もしそれを言うなら、相手は周辺海域に駆逐艦や軍艦を派遣してきた
中国の方だろう。
国境画定をめぐる中越(ベトナム)、中印交渉や香港返還をめぐる中
英交渉など対中外交に関(かか)わった各国外交官たちが異口同音に強
調することは、対中交渉が
(1)稀(まれ)に見る耐久レースになる
(2)これほどタフな(手ごわい)相手はいない
-ということである。
そんな名だたる相手に「粘り強く交渉」する。それ自体は間違いで
はないが当然で、大臣には失礼ながら、これでは「無策です」と言っ
ているようなものだ。
それにしても東シナ海、ひいては海洋資源への日本人の関心は低す
ぎる。

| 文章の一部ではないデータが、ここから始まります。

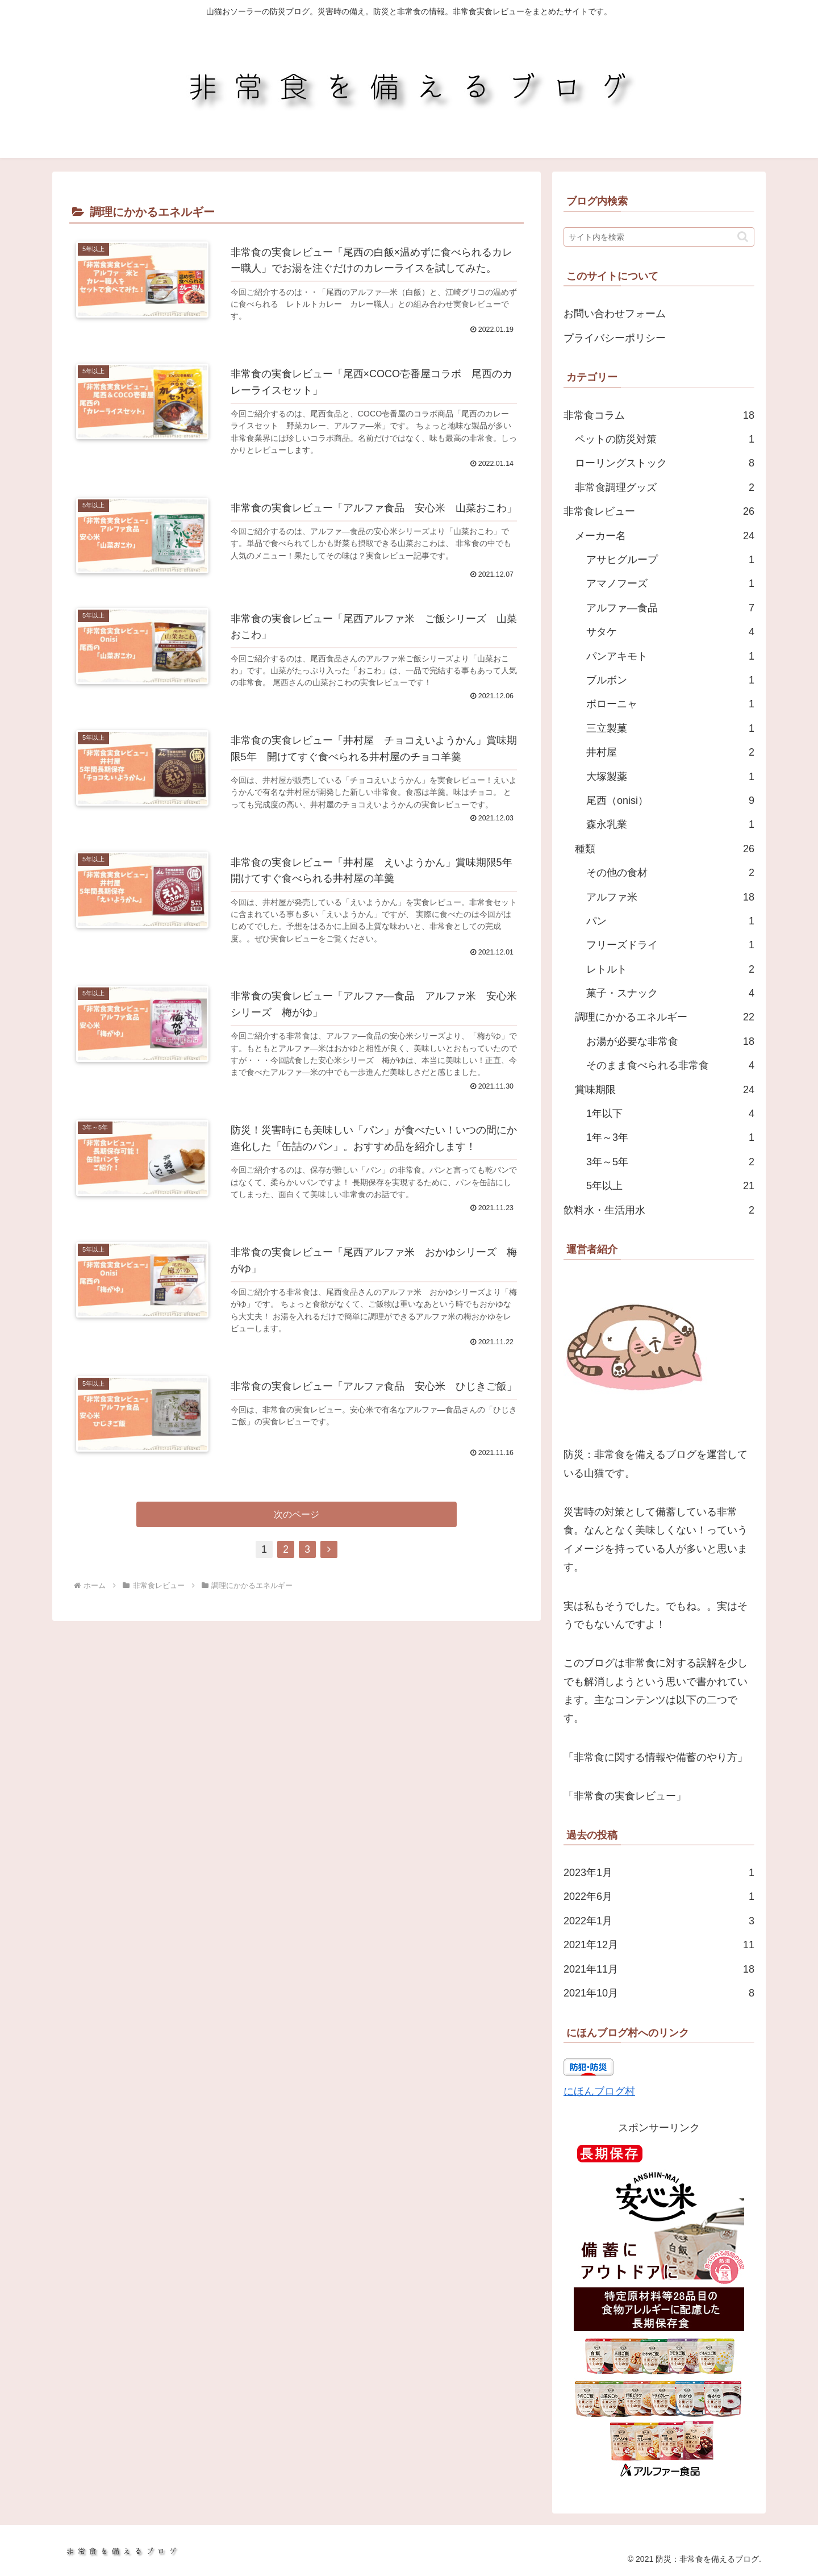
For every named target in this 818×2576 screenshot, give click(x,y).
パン (670, 921)
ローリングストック (664, 463)
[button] (743, 236)
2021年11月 (659, 1969)
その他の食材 (670, 873)
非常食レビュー (659, 511)
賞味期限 (664, 1090)
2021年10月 (659, 1993)
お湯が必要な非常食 (670, 1041)
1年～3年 (670, 1137)
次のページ (297, 1521)
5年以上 (670, 1186)
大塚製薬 (670, 777)
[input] (659, 237)
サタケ (670, 632)
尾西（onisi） (670, 800)
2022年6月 (659, 1896)
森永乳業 (670, 824)
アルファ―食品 (670, 608)
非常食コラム (659, 415)
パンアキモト (670, 656)
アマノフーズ (670, 583)
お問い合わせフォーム (615, 313)
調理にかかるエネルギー (664, 1017)
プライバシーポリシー (615, 338)
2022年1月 (659, 1921)
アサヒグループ (670, 560)
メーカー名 (664, 536)
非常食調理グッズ (664, 487)
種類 (664, 849)
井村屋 (670, 752)
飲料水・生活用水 (659, 1210)
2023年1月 (659, 1873)
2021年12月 (659, 1945)
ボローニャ (670, 704)
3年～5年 (670, 1162)
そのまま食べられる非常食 (670, 1065)
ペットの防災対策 (664, 439)
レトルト (670, 969)
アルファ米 (670, 897)
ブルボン (670, 680)
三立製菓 (670, 728)
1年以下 (670, 1113)
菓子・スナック (670, 993)
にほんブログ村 (599, 2091)
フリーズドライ (670, 945)
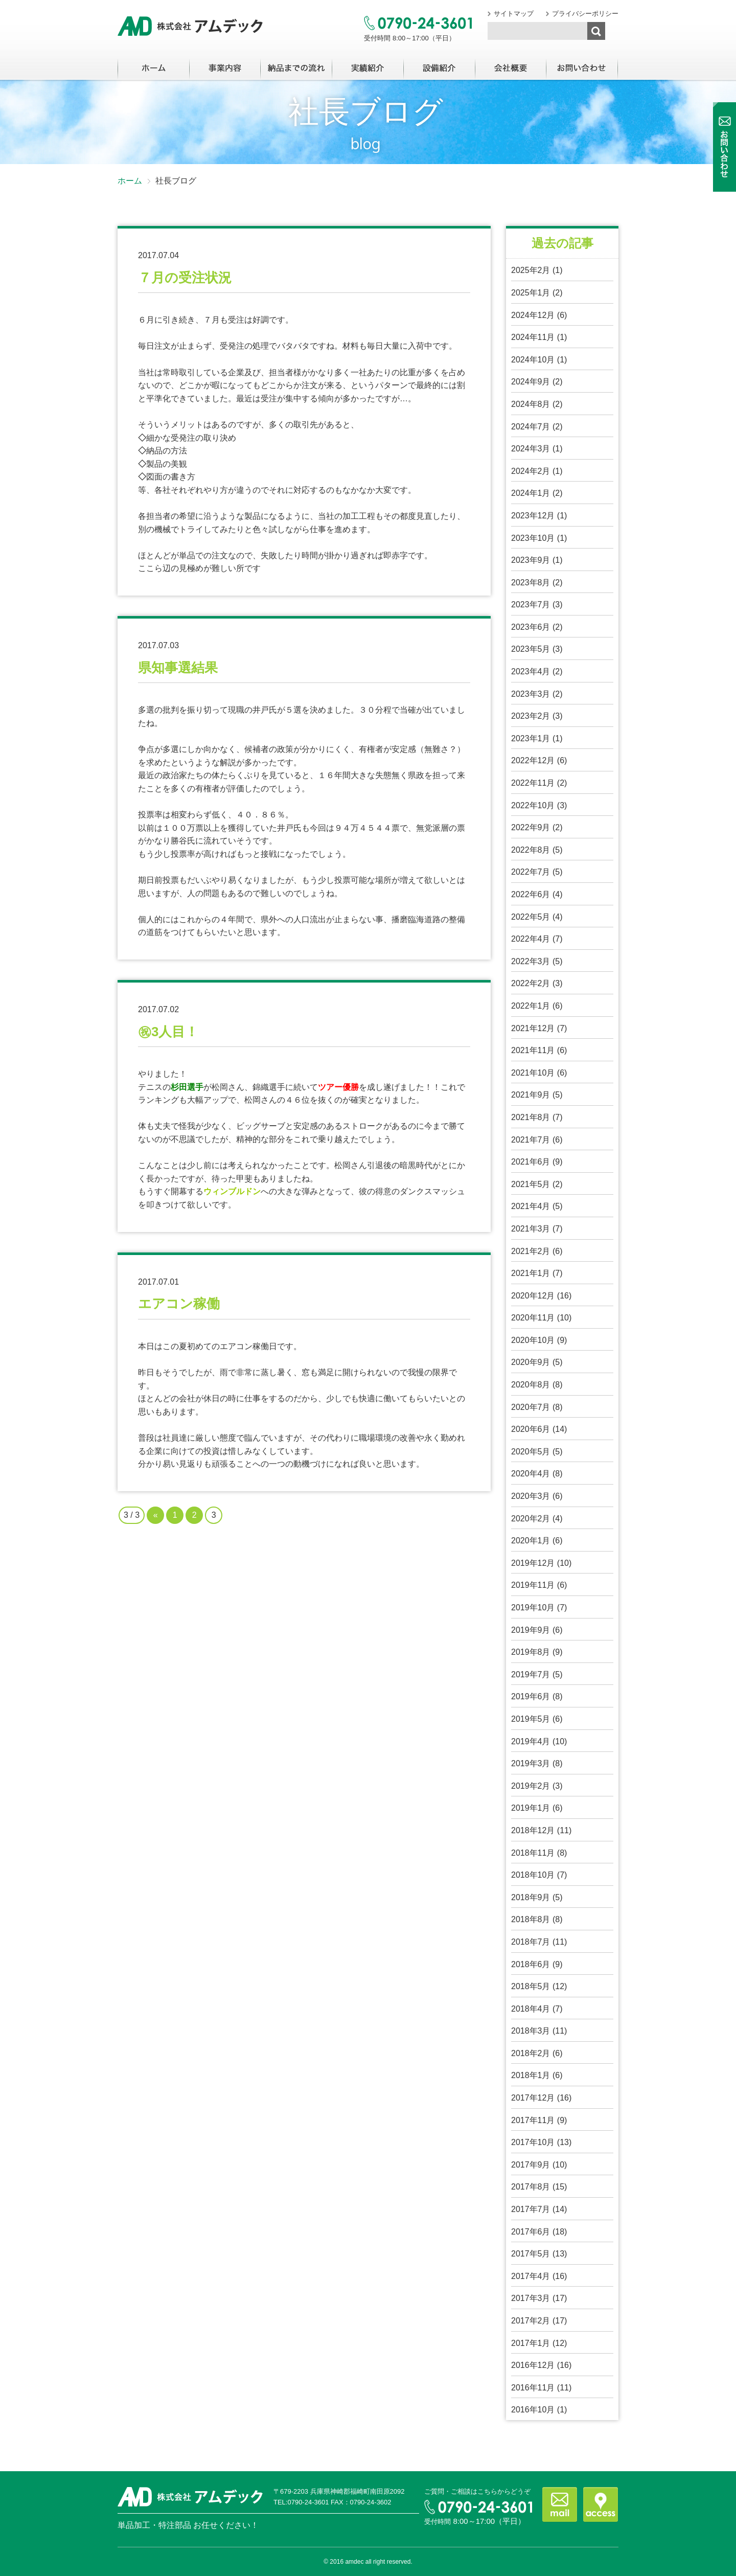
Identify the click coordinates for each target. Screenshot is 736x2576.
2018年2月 (530, 2053)
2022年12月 (533, 760)
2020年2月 (530, 1518)
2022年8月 (530, 850)
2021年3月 (530, 1228)
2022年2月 (530, 983)
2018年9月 (530, 1897)
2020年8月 (530, 1384)
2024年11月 (533, 337)
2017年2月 (530, 2320)
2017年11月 (533, 2120)
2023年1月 (530, 738)
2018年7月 (530, 1941)
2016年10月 (533, 2409)
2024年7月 (530, 426)
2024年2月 (530, 471)
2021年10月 (533, 1072)
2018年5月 (530, 1986)
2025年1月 (530, 292)
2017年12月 (533, 2097)
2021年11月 (533, 1050)
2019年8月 (530, 1652)
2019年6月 (530, 1696)
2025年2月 (530, 270)
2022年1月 (530, 1005)
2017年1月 (530, 2343)
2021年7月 (530, 1139)
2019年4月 (530, 1741)
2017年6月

元駐米大使の村田良平氏は著書『海が日本の将来を決める』で、
日本の海洋政策の問題点として現状維持的な法思想や総合海洋政策の
欠如とともに、他の海洋国と比べて国民の海への関心や知識のなさを
指摘している。
同感だ。いまや強靭(きょうじん)な外交力に世論は不可欠な時代
である。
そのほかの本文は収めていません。